The relatively high cost and patent expiry of infliximab, an anti-tumor necrosis factor monoclonal antibody used in inflammatory bowel disease (IBD), has led to the development of biosimilar versions of the reference product (RP). This study investigated the long-term efficacy, safety, pharmacokinetics, and immunogenicity of CT-P13 after switching from infliximab RP in pediatric-onset IBD patients.

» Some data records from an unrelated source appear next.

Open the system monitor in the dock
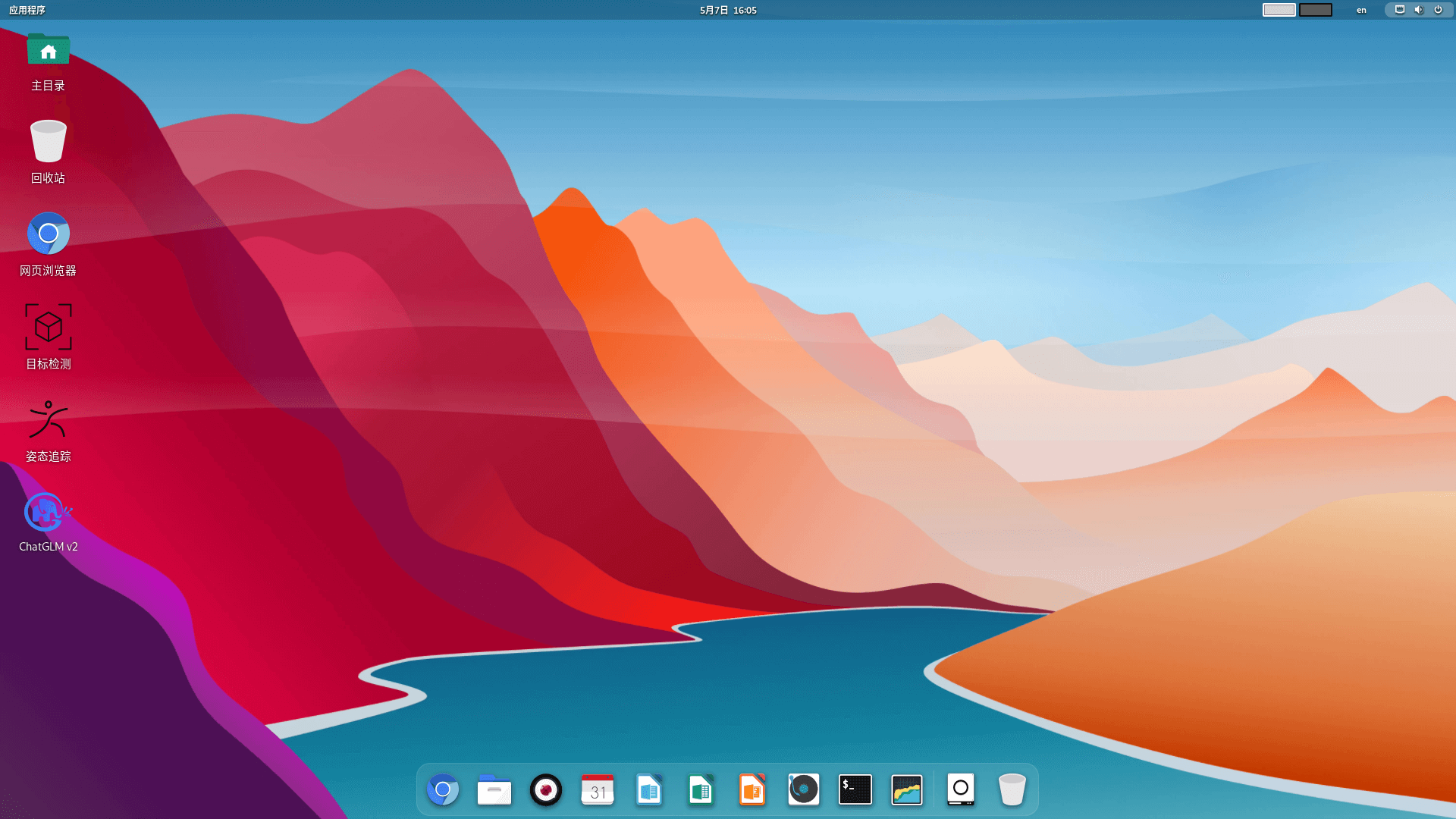Image resolution: width=1456 pixels, height=819 pixels. [907, 789]
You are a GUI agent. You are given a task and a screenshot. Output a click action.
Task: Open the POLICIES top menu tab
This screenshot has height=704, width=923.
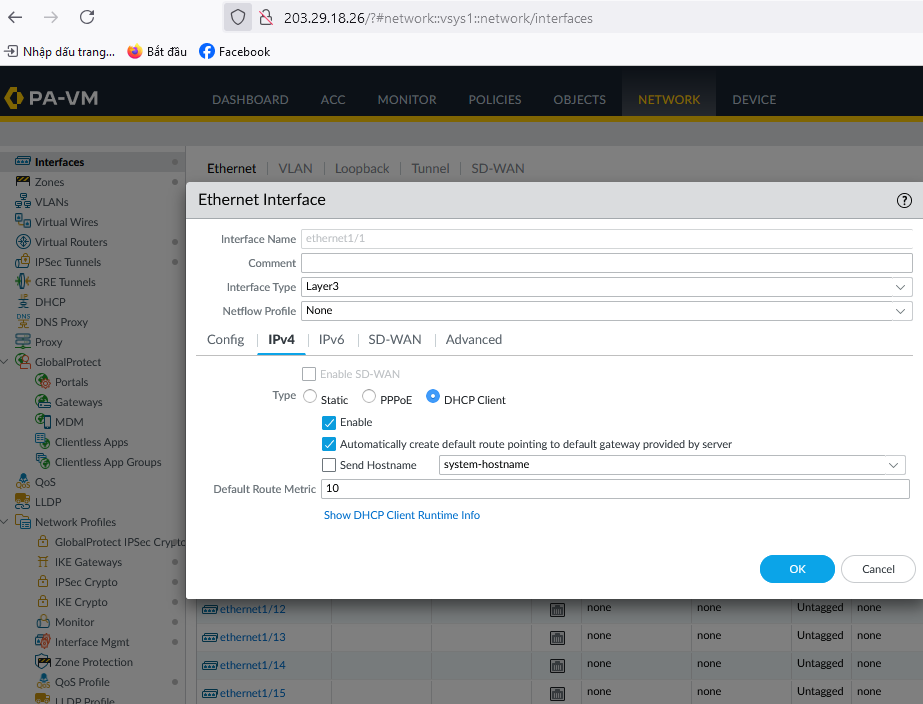coord(495,100)
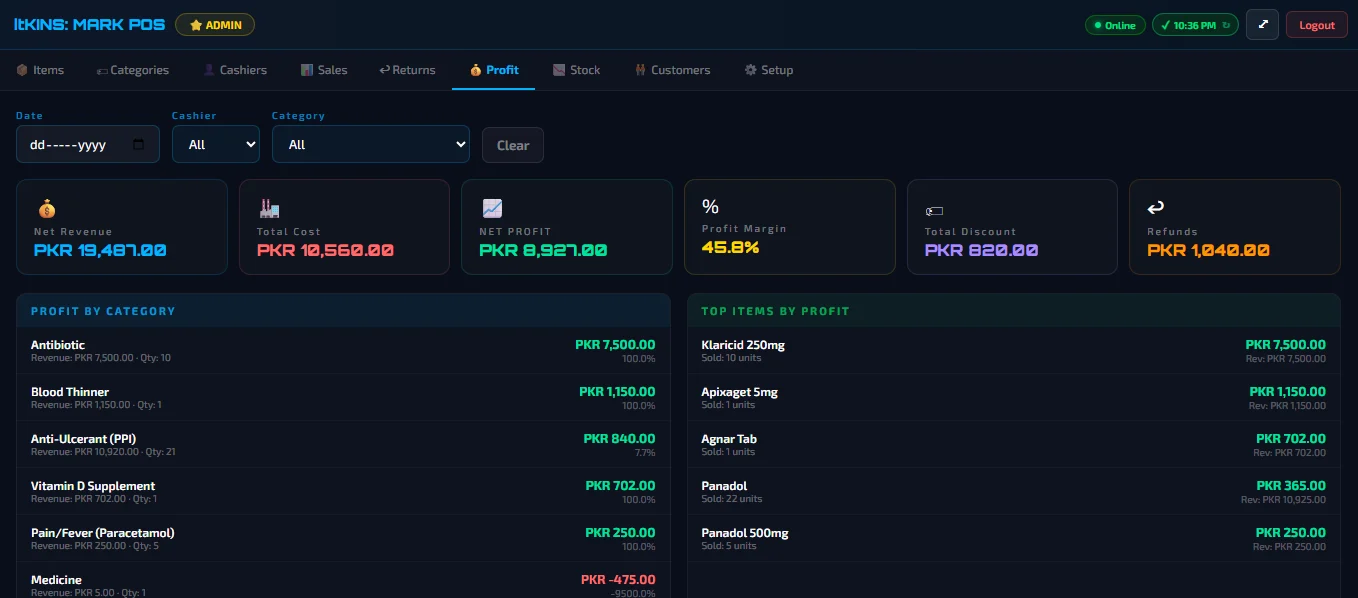Click the refresh icon in the time badge
Viewport: 1358px width, 598px height.
[x=1226, y=24]
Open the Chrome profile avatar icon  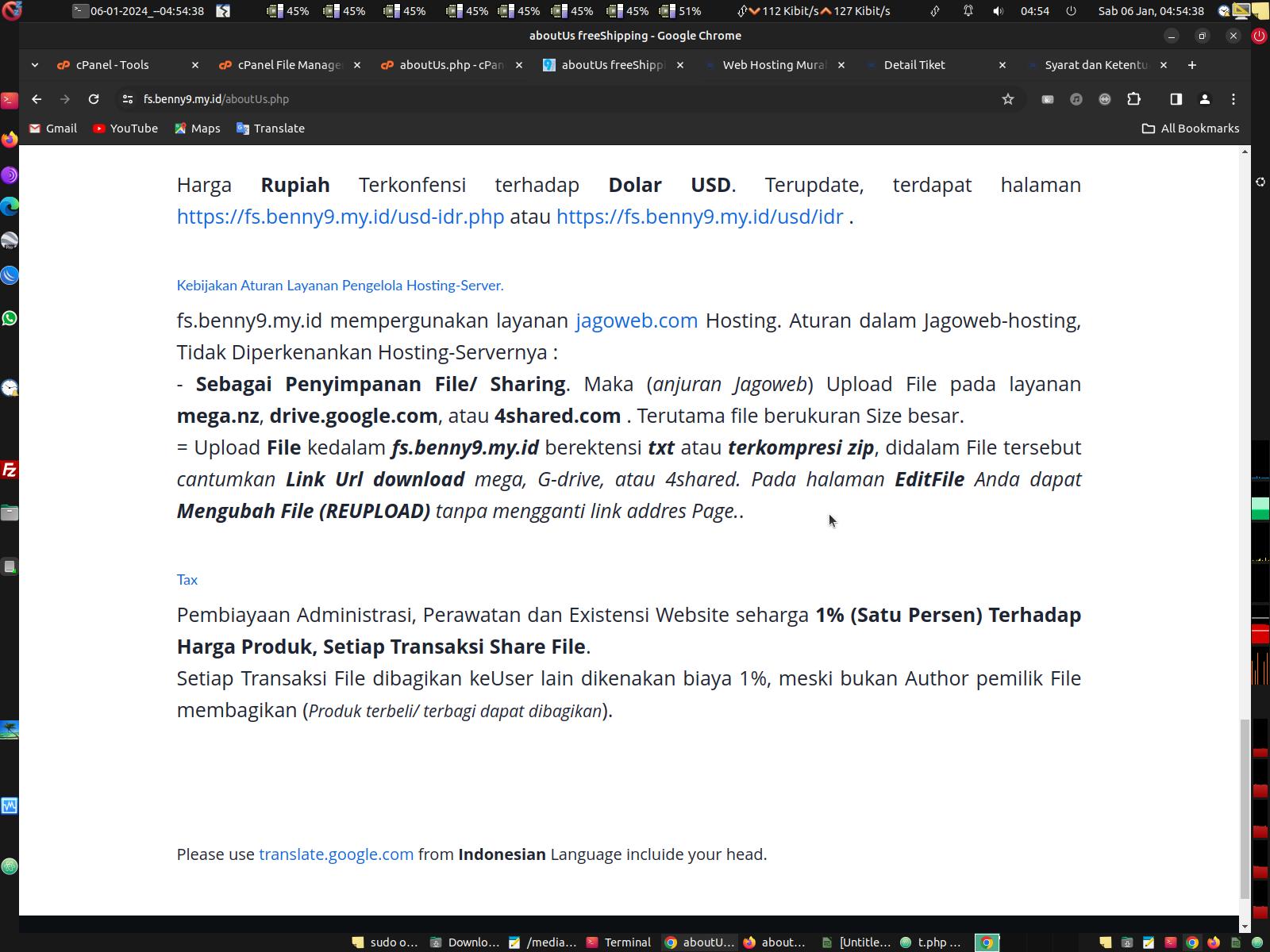pyautogui.click(x=1205, y=99)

In this prospective observational study, patients with pediatric-onset IBD receiving maintenance infliximab RP were followed for 1 year after continuing infliximab RP (RP maintenance group) or switching to CT-P13 (CT-P13 switch group). Primary end points were the proportion of patients continuously receiving infliximab and the proportion achieving persistent remission-corticosteroid-free sustained clinical remission without dose intensification-at 1 year.

Thirty-six patients were recruited to the RP maintenance group and 38 to the CT-P13 switch group. At 1 year in the RP maintenance group and CT-P13 switch group, 86.1% (31/36) and 92.1% (35/38) patients had continuously received infliximab (P = 0.649), and 77.8% (28/36) and 78.9% (30/38) patients experienced persistent remission (P = 1.000), respectively. There were no statistically significant differences in any measures of disease activity, pharmacokinetics, or immunogenicity between the time of switch and 1-year postswitch in the CT-P13 switch group. Twenty-seven adverse events occurred in the maintenance group and 30 in the switch group.

Switching from maintenance infliximab RP to CT-P13 did not result in any significant differences in efficacy, pharmacokinetics, or immunogenicity in patients with pediatric-onset IBD, and no unexpected safety issues occurred, supporting findings from randomized controlled trials.